*** Begin section ***

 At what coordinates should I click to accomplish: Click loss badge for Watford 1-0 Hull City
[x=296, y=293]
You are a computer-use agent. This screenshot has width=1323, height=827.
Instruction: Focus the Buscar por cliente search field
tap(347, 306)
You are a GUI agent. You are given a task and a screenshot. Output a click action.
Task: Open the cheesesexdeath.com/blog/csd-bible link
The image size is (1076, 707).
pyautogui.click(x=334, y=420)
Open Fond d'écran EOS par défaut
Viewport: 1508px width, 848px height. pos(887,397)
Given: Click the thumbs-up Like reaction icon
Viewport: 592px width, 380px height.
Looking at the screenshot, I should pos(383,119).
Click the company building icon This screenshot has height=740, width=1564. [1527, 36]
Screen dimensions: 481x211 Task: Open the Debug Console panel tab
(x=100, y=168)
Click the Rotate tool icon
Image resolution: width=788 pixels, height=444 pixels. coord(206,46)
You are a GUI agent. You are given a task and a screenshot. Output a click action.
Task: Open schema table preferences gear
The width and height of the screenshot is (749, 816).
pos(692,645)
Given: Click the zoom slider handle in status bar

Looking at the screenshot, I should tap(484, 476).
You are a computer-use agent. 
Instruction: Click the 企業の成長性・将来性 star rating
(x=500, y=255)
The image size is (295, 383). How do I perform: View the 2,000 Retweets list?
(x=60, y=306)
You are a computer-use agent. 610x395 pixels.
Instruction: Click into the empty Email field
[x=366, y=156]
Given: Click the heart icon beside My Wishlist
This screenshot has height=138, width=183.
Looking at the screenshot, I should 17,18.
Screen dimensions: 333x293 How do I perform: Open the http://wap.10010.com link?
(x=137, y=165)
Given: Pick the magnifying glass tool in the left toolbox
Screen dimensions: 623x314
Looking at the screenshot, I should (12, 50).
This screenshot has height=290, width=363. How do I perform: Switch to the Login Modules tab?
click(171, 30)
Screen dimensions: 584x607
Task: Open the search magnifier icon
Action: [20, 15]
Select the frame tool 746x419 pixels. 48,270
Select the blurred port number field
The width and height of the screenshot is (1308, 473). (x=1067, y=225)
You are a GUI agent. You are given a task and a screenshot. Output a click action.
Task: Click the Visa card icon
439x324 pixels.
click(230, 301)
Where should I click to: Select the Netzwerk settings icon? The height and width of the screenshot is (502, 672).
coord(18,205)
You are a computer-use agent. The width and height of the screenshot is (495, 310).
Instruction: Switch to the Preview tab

*** End section ***

• _Work to complete_: Reproduce the lines of the records exactly, from the first one through the line that contains "Click the company".

• _Response area_:
 At what coordinates should I click to accomplish: Click loss badge for Watford 1-0 Hull City
[x=296, y=293]
You are a computer-use agent. This screenshot has width=1323, height=827.
Instruction: Focus the Buscar por cliente search field
tap(347, 306)
You are a GUI agent. You are given a task and a screenshot. Output a click action.
Task: Open the cheesesexdeath.com/blog/csd-bible link
The image size is (1076, 707).
pyautogui.click(x=334, y=420)
Open Fond d'écran EOS par défaut
Viewport: 1508px width, 848px height. pos(887,397)
Given: Click the thumbs-up Like reaction icon
Viewport: 592px width, 380px height.
Looking at the screenshot, I should pos(383,119).
Click the company building icon This screenshot has height=740, width=1564. [1527, 36]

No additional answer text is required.